Brunetka nie miała siły opowiadać całego spotkania przyjaciółkom, położyła się i od razu zasnęła."
-Bianka! Bianka! Wstawaj! Kaspian tu był! - tak obudziły brunetkę Sylwia i Julia. Victoria tymczasem siedziała spokojnie na łóżku i przeglądała coś na telefonie.
-Dziewczyny, spokojnie, która godzina? - zapytała z lekką chrypą nastolatka próbując uspokoić przyjaciółki.
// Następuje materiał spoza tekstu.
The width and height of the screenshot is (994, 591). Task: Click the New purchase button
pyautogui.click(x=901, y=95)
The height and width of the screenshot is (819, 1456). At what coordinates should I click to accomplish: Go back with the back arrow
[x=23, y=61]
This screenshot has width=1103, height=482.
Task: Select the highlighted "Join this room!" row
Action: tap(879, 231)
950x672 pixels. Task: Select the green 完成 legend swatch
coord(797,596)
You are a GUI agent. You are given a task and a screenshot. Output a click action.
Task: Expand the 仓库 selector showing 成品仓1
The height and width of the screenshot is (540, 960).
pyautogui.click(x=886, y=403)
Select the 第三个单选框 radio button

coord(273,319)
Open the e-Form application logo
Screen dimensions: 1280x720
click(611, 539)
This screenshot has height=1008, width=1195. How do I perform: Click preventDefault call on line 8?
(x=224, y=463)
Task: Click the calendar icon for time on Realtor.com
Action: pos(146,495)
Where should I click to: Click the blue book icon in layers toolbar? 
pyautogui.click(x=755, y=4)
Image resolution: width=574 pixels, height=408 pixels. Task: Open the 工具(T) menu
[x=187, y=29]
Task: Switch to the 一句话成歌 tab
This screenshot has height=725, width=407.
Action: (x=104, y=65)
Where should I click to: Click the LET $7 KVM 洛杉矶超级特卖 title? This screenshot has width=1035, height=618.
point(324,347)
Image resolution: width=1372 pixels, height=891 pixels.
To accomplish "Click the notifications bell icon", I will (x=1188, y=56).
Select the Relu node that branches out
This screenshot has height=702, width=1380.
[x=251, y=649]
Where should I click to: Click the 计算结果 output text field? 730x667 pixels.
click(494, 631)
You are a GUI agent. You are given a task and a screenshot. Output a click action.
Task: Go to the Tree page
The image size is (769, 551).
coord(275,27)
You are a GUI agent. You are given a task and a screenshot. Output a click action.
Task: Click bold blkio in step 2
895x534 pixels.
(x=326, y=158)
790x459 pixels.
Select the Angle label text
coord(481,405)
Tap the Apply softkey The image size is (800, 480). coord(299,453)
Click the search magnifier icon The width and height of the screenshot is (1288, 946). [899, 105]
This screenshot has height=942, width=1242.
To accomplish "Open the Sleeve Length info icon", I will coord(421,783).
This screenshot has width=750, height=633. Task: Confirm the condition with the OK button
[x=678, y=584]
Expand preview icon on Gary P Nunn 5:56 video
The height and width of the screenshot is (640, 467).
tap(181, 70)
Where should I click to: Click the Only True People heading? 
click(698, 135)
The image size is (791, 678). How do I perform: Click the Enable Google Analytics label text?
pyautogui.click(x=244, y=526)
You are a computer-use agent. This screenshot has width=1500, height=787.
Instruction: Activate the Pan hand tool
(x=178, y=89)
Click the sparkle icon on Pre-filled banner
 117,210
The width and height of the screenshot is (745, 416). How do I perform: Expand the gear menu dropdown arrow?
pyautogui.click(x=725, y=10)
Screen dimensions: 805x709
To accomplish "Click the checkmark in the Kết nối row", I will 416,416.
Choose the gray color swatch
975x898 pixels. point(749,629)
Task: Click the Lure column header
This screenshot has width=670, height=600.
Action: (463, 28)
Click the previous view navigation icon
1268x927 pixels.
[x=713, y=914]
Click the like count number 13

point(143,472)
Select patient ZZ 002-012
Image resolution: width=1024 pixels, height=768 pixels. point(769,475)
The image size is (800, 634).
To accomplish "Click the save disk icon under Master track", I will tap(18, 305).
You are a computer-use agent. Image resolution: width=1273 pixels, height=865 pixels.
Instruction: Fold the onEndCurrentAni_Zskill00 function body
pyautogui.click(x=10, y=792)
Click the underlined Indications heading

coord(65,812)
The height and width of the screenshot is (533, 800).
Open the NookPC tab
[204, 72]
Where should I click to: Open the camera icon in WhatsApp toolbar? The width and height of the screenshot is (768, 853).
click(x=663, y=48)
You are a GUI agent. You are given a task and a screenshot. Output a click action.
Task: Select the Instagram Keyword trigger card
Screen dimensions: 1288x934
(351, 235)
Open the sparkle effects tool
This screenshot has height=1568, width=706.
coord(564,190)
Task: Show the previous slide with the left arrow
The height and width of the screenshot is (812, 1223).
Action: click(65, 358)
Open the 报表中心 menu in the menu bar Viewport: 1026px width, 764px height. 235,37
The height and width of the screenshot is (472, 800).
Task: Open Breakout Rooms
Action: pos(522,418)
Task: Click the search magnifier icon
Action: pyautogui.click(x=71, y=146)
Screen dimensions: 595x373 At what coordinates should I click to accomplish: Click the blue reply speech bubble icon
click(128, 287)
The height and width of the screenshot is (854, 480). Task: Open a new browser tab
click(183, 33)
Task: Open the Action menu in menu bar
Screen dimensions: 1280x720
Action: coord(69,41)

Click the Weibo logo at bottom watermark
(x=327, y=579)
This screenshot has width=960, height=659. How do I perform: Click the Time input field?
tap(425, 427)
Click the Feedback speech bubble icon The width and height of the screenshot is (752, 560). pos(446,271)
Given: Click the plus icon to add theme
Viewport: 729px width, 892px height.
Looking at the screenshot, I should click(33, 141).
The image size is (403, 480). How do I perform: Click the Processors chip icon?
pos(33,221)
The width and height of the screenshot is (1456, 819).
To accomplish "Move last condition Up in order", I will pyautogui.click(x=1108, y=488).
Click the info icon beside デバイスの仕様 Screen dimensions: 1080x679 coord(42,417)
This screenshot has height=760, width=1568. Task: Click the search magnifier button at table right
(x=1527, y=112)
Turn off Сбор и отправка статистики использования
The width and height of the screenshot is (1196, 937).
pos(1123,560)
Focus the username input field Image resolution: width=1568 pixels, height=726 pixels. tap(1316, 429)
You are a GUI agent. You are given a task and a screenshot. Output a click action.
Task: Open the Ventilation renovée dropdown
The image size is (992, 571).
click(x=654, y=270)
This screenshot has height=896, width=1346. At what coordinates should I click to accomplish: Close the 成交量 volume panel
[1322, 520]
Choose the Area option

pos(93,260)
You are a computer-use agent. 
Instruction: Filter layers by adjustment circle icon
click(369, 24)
-Oj to nie istotne! Zbyt późna! Musisz się zbierać i iść do Kaspiana! - Sylwia z Julią wyciągnęły z łóżka zaspaną szesnastolatkę i próbowały wepchać do łazienki, żeby tam się przygotowała. Victoria spokojnie z uśmiechem odpowiedziała na błagalny wzrok Bianki.
-10:30. - i tyle się widziały, gdyż brunetka została zamknięta w łazience, żeby się wyszykować. Gdy dziewczyna została sama w pomieszczeniu, popatrzyła na siebie w lustrze. Nie mówiła jeszcze dziewczynom, jak jej minął wczorajszy wieczór, z resztą, czuła jakiś wewnętrzny brak chęci do rozmawiania z kimkolwiek. Normalnie była generalnie cichą osobą, ale teraz nie miała już kompletnie ochoty na kontakty z ludźmi. Umyła twarz i zęby, włosy związała w wysokiego kucyka, a na siebie ubrała wygodne, szare dresy, równie przyjemną koszulkę i bluzę. Generalnie wyglądała, jakby nie miała zamiaru w ogóle dzisiaj wychodzić z pokoju, ale to nieprawda. Na 13:30 była umówiona z Kaspianem na podróż do Warszawy. Biance zebrało się lekko na nudności, ale szybko przeszło, więc dziewczyna nie przejmowała się tym. Wyszła z łazienki i już miała się wygodnie rozłożyć na łóżku i poprzeglądać, co się dzieje na portalach społecznościowych. Zbliżała się 13, kiedy Bianka zaczęła pakować do podręcznej torby swoje rzeczy.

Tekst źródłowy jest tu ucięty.